Per Laclau i significanti vuoti svolgono una funzione sia logica che performativa. Svolgono una funzione logica in quanto punti di condensazione che rendono possibile l’unificazione di una pluralità di domande eterogenee dentro una catena equivalenziale, permettendo a una parte di rappresentare (egemonicamente) un tutto. Ma, proprio perché questa unificazione non è descrittiva bensì costitutiva, il significante vuoto svolge anche una funzione performativa: non si limita a “rappresentare” un popolo già esistente, bensì contribuisce a produrlo come soggetto politico.

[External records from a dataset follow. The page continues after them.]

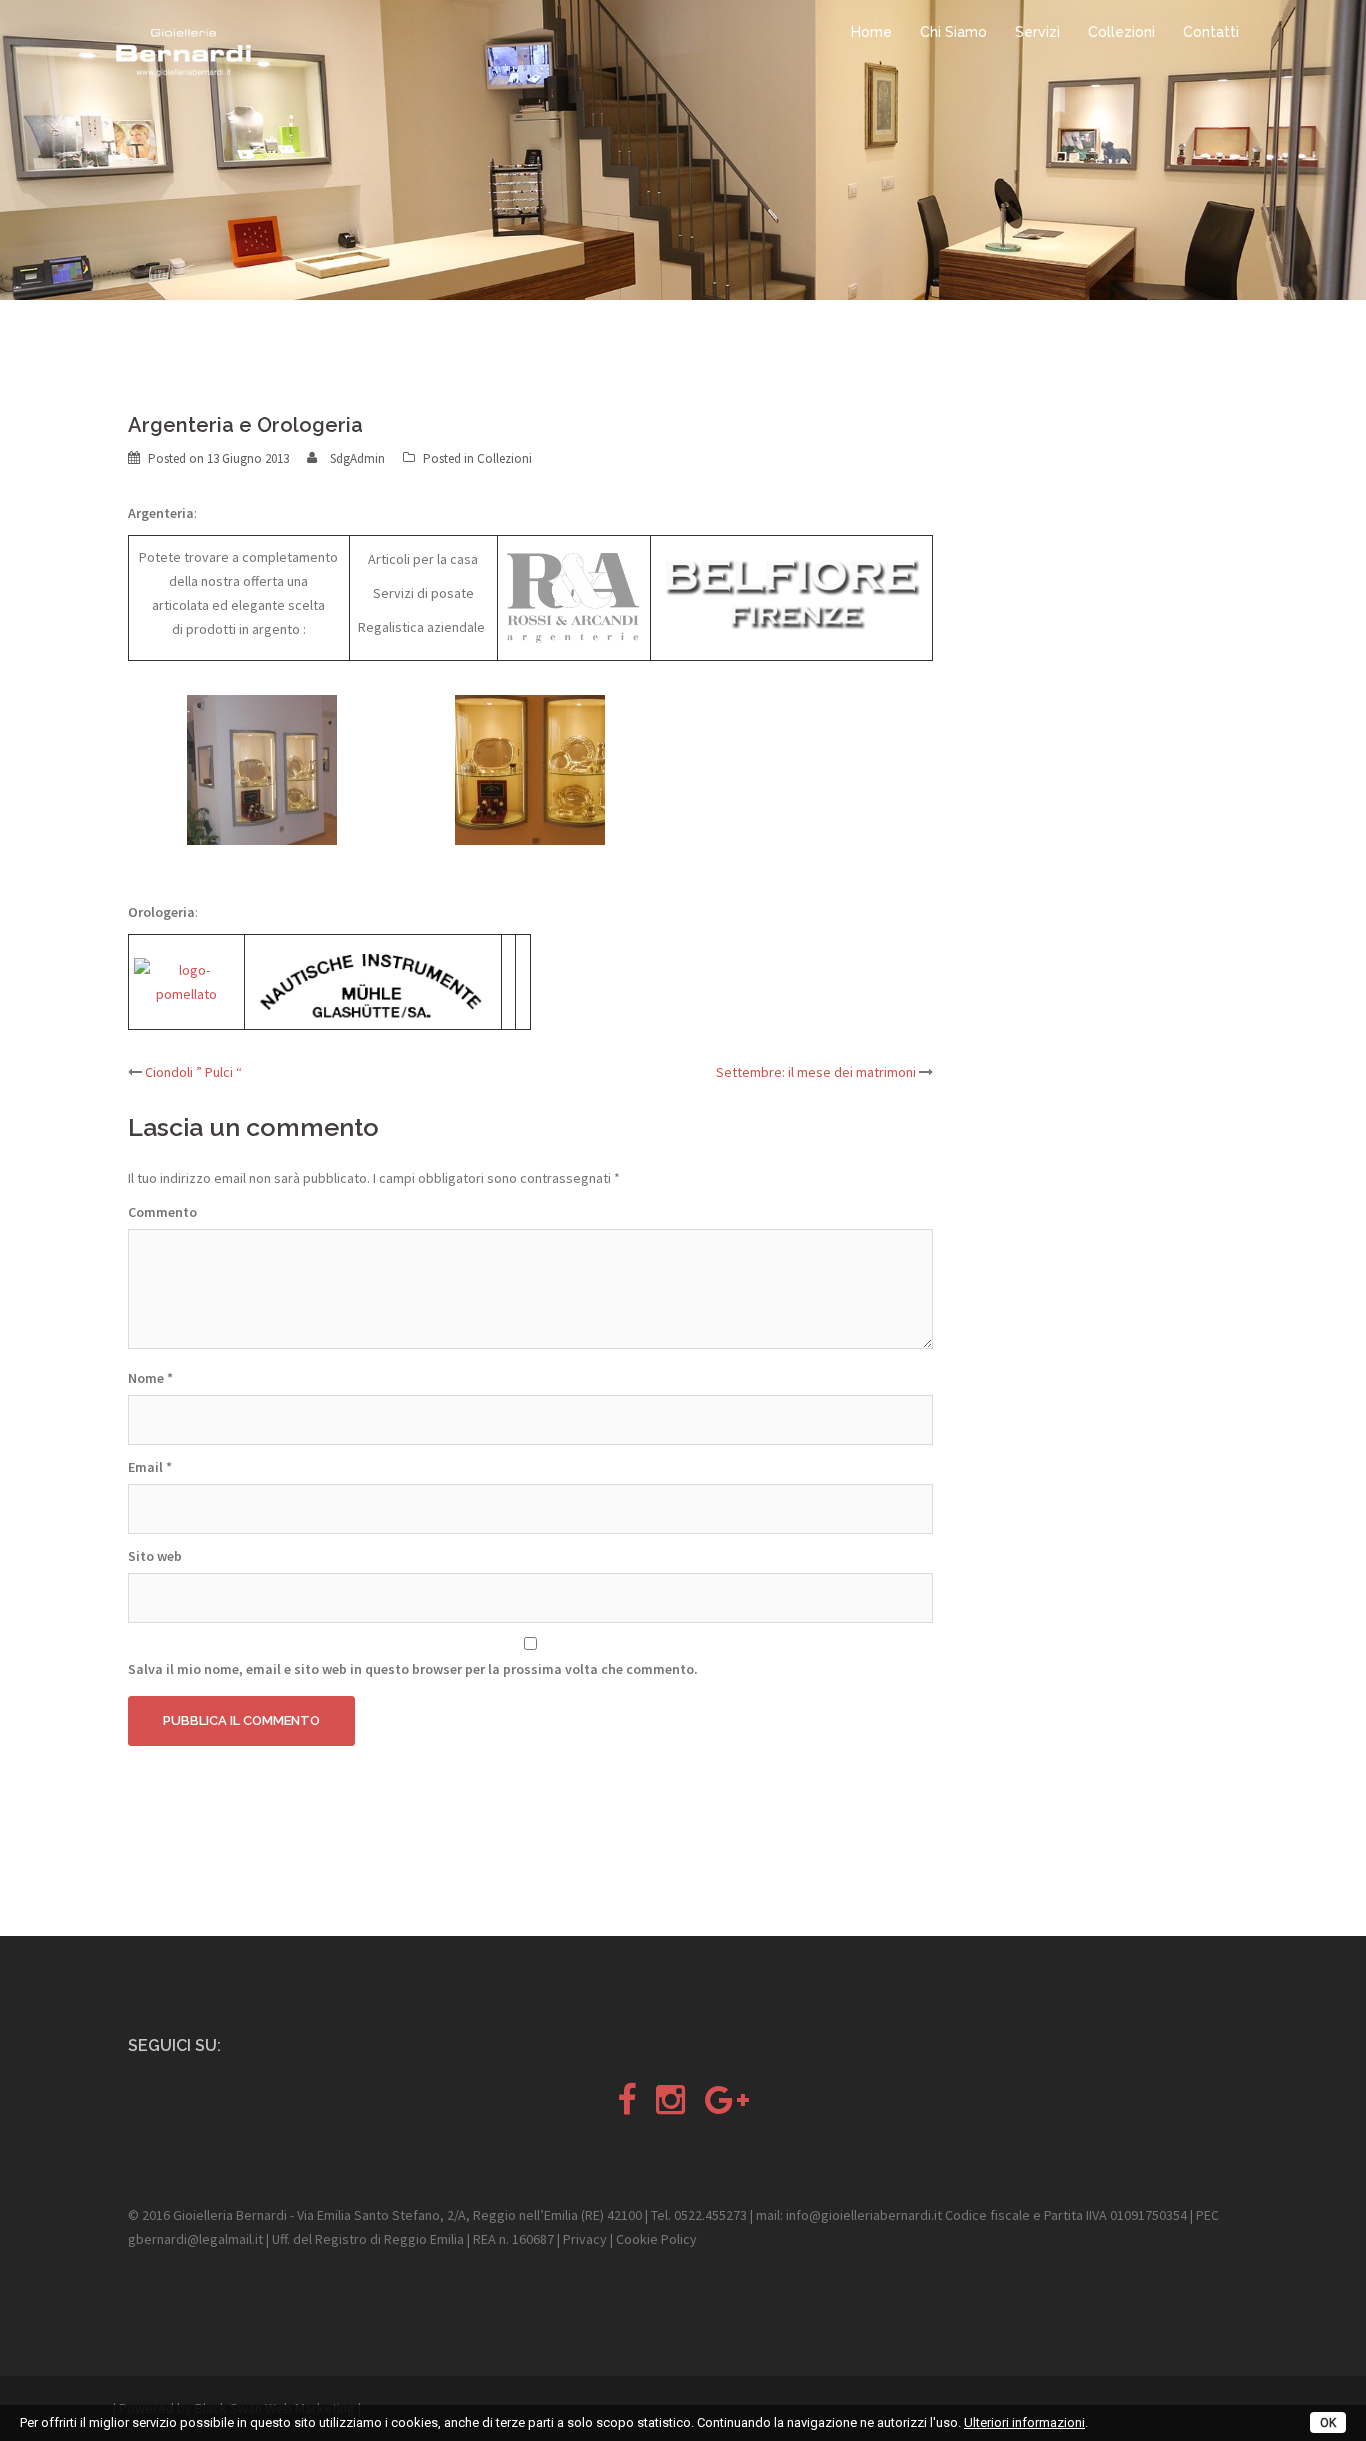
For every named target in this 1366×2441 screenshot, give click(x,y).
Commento (162, 1212)
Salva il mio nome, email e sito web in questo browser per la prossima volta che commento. (413, 1669)
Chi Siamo (953, 32)
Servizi (1037, 32)
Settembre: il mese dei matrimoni (816, 1072)
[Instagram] (670, 2107)
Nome (150, 1378)
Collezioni (1121, 32)
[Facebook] (626, 2107)
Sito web (155, 1556)
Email (150, 1467)
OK (1328, 2423)
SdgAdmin (357, 458)
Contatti (1211, 32)
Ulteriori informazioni (1024, 2422)
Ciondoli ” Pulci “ (193, 1072)
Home (871, 32)
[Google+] (727, 2107)
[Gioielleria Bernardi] (183, 52)
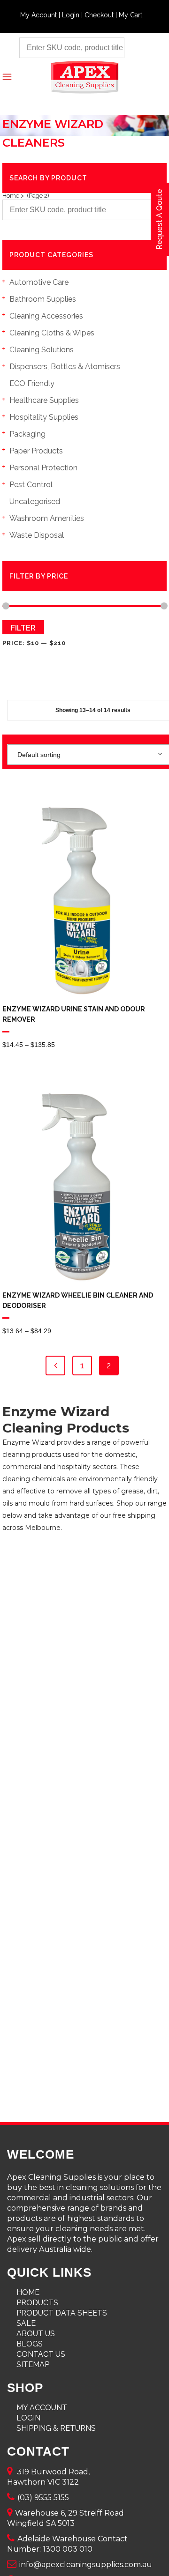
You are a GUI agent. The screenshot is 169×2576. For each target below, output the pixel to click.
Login (28, 2417)
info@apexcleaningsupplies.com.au (85, 2564)
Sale (26, 2323)
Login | (73, 15)
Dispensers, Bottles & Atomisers (64, 366)
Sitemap (32, 2364)
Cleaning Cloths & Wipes (51, 332)
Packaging (27, 434)
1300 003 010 (67, 2549)
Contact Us (40, 2354)
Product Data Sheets (61, 2313)
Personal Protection (43, 467)
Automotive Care (39, 282)
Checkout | (101, 15)
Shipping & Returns (56, 2428)
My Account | (41, 15)
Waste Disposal (36, 535)
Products (37, 2302)
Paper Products (36, 450)
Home (10, 195)
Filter (23, 628)
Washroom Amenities (46, 518)
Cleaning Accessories (46, 316)
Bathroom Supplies (42, 299)
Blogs (29, 2343)
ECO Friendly (31, 383)
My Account (41, 2407)
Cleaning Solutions (41, 349)
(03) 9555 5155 (43, 2497)
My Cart (130, 15)
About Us (35, 2333)
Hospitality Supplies (43, 417)
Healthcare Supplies (44, 400)
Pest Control (31, 484)
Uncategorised (34, 501)
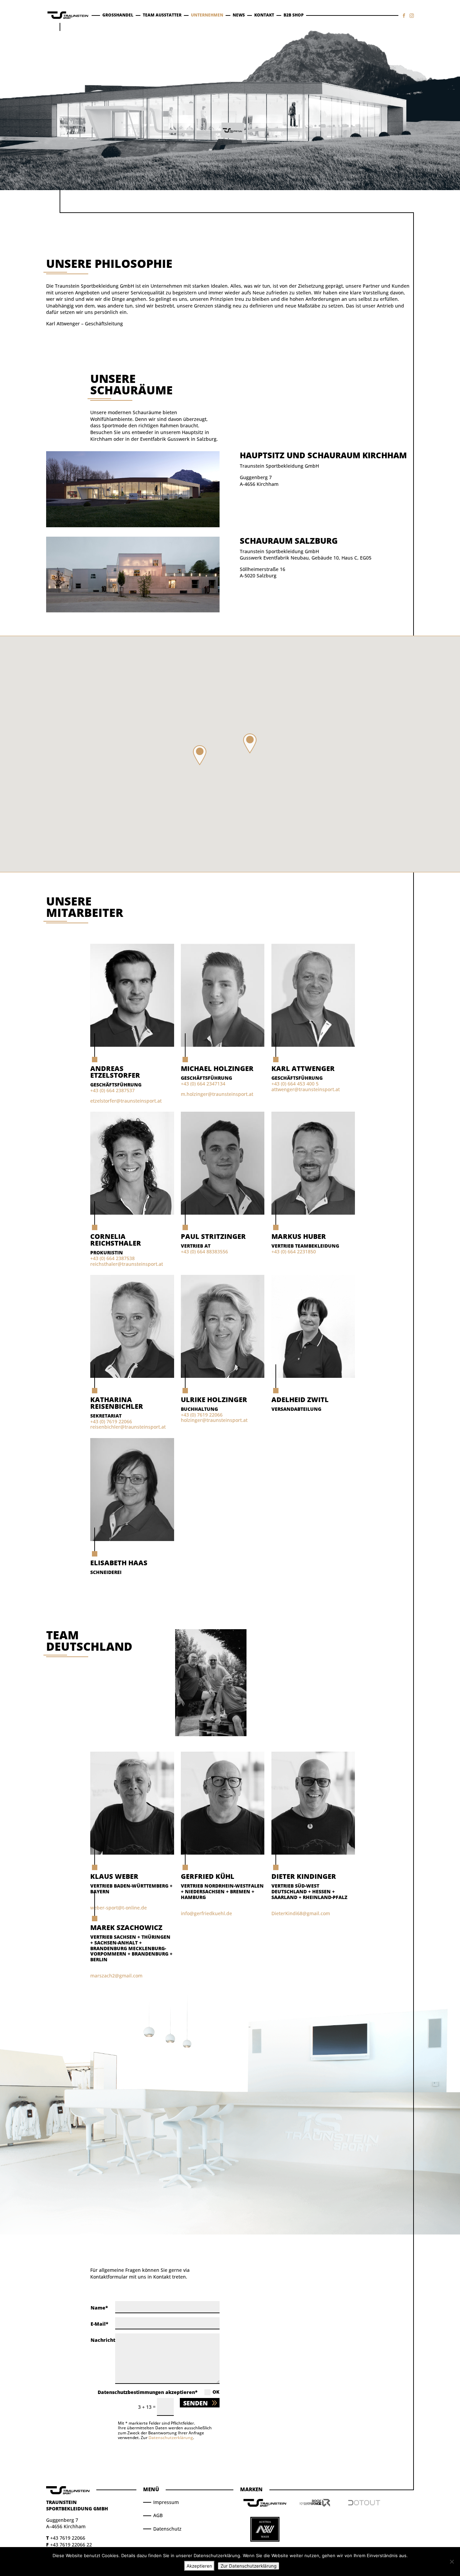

I significanti vuoti, nel momento stesso in cui vengono pronunciati e investiti affettivamente, istituiscono una comunità di identificazione e tracciano una frontiera antagonistica.

Come interpretare la frase “potere al popolo” alla luce di Laclau?

Proviamo a esaminare la formula “potere al popolo” con le categorie di Ernesto Laclau. Lo slogan ha un’indeterminatezza semantica: né la natura del “potere” rivendicato né l’identità del “popolo” evocato vengono precisate. Il sintagma preposizionale “potere al popolo” potrebbe così funzionare come significante vuoto e come nodal point in grado di articolare una catena equivalenziale di domande sociali eterogenee, contribuendo alla costruzione discorsiva ed egemonica di un “popolo”, un “noi” collettivo e antagonista. Ho usato il condizionale “potrebbe” perché comunque credo poco all’efficacia performativa di questo slogan. È solo una mia impressione, difficile da testare e da verificare: la formula ” potere al popolo” mi sembra difficilmente spendibile nella costruzione discorsiva di identità collettive perché evoca – per assonanza e consonanza – parole d’ordine del comunismo realizzato (sovietico e non solo) e quindi di conseguenza i fallimenti e i crimini di esperienze storiche nefaste, che hanno reso forse per sempre non attrattiva una grande e bella utopia, che prometteva un mondo migliore.